Task - Restate word for word the lines of the records below, starting at the line that contains "Task: Click the" and ending at the line that contains "1272x626 pixels.", with both of those lines included and nothing else.

Task inputs -
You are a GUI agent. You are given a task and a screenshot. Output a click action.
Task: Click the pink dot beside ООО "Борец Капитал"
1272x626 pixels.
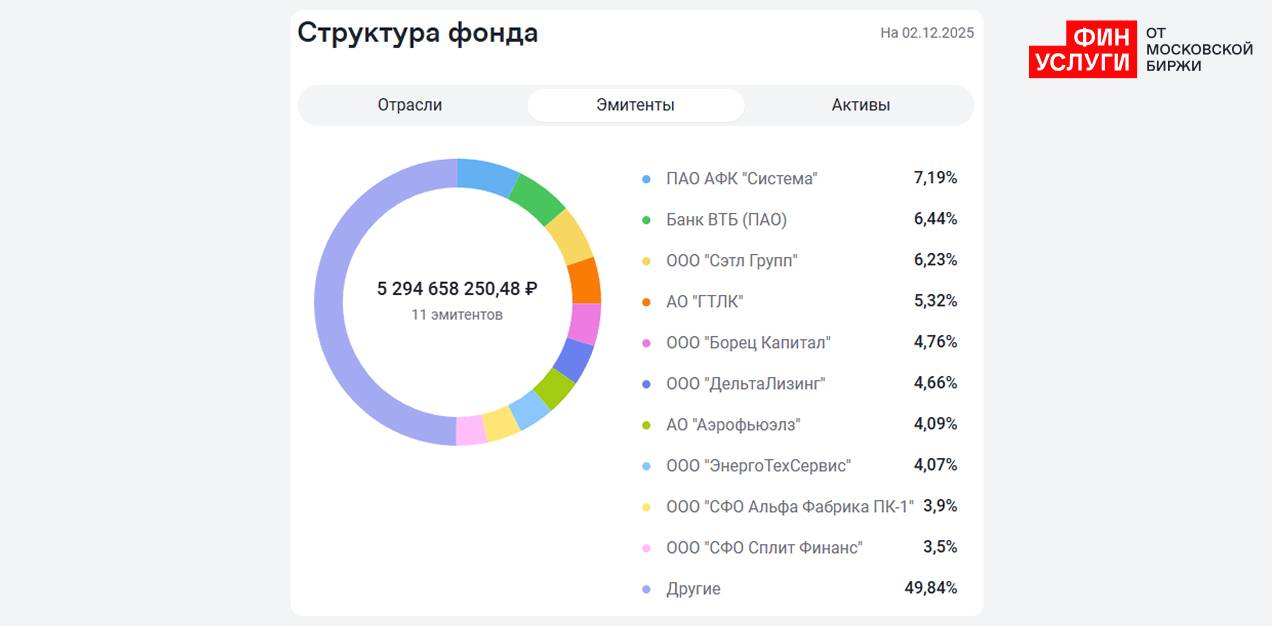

--

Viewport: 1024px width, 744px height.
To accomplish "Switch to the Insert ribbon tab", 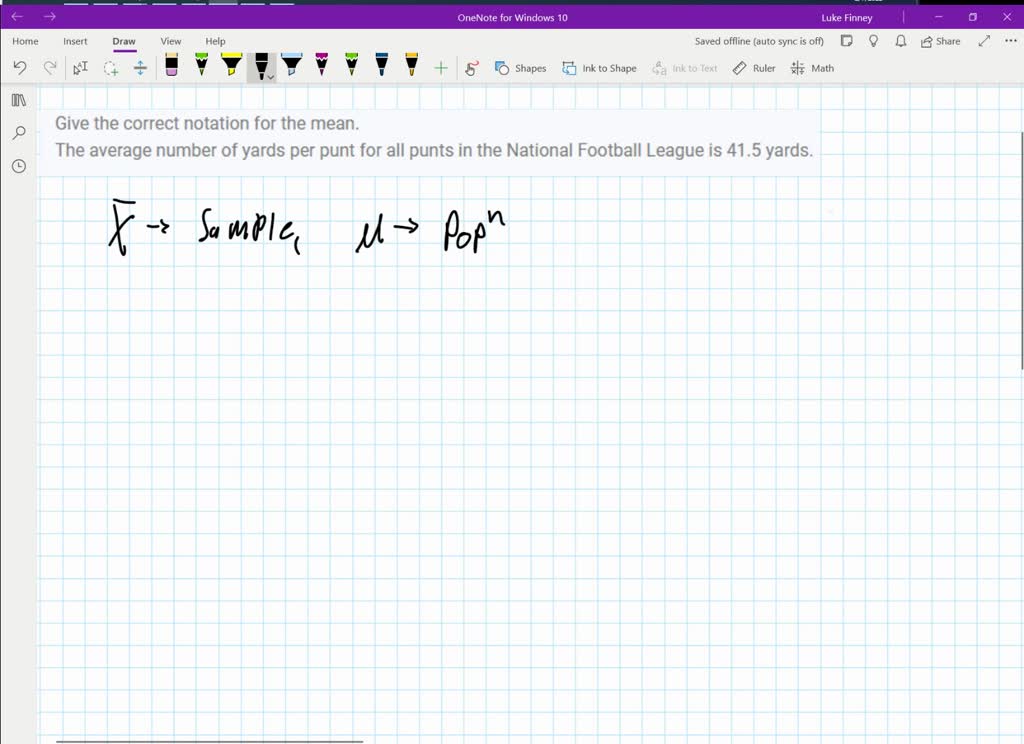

==

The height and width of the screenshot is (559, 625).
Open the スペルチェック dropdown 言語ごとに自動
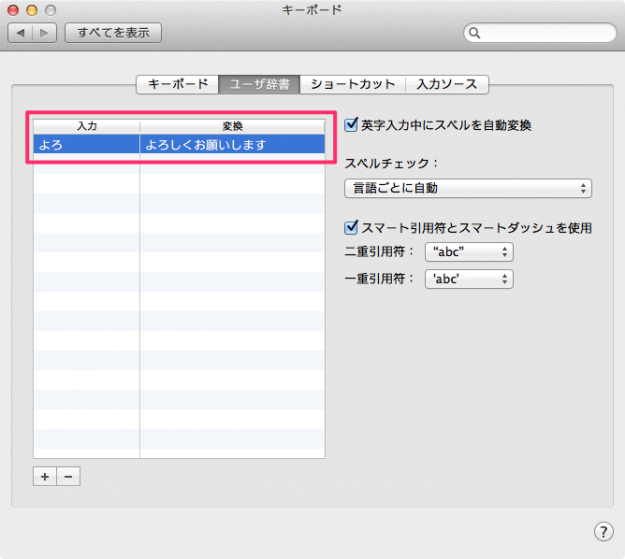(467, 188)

Answer area -
Task: Click the pink dot beside ООО "Борец Капитал"
1272x626 pixels.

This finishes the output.